> _Exercise objective_: Could you transcribe every record below exactly, leaving out the pictures?

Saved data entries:
=====
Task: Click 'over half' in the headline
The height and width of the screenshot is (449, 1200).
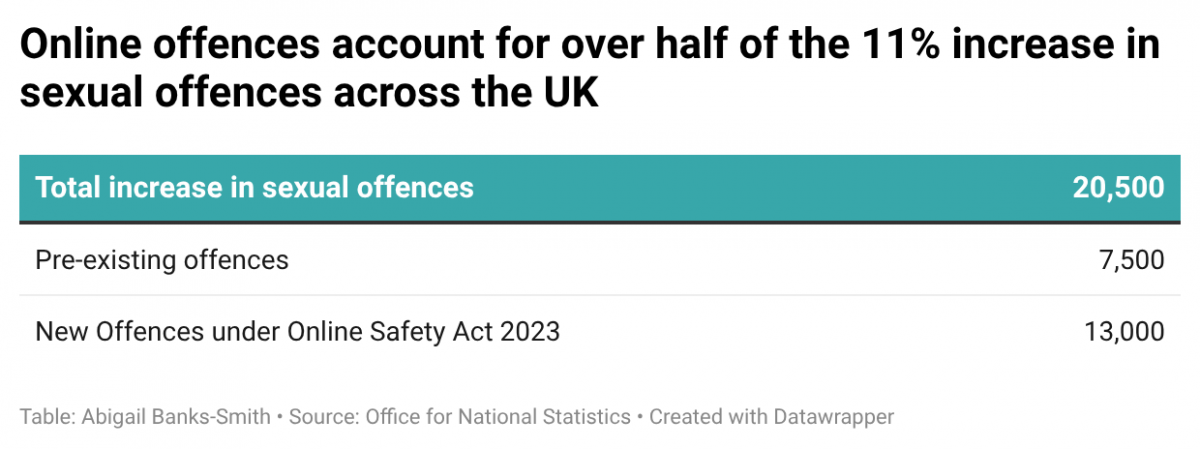Action: tap(650, 45)
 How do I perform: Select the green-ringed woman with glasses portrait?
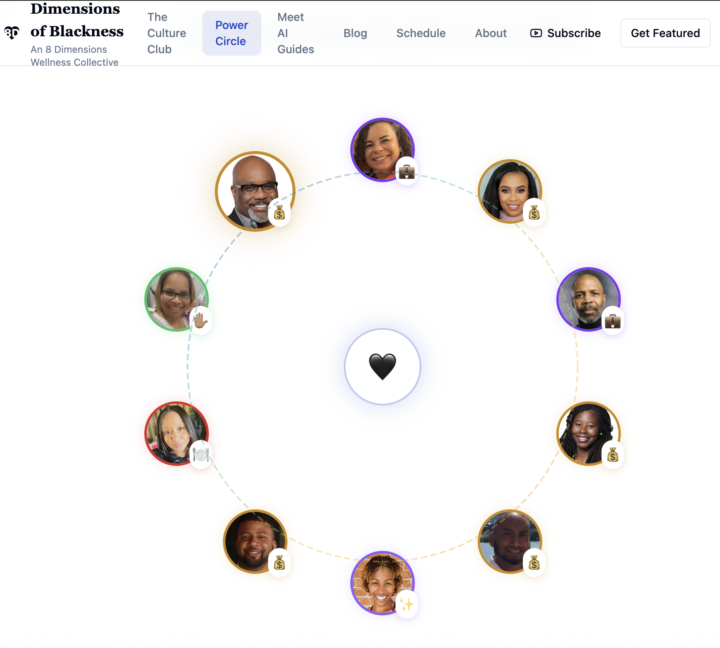click(176, 299)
=====
> _Expected answer_:
Task: Click 'over half' in the headline
The height and width of the screenshot is (449, 1200).
Action: tap(650, 45)
 How do I perform: Select the green-ringed woman with glasses portrait?
click(176, 299)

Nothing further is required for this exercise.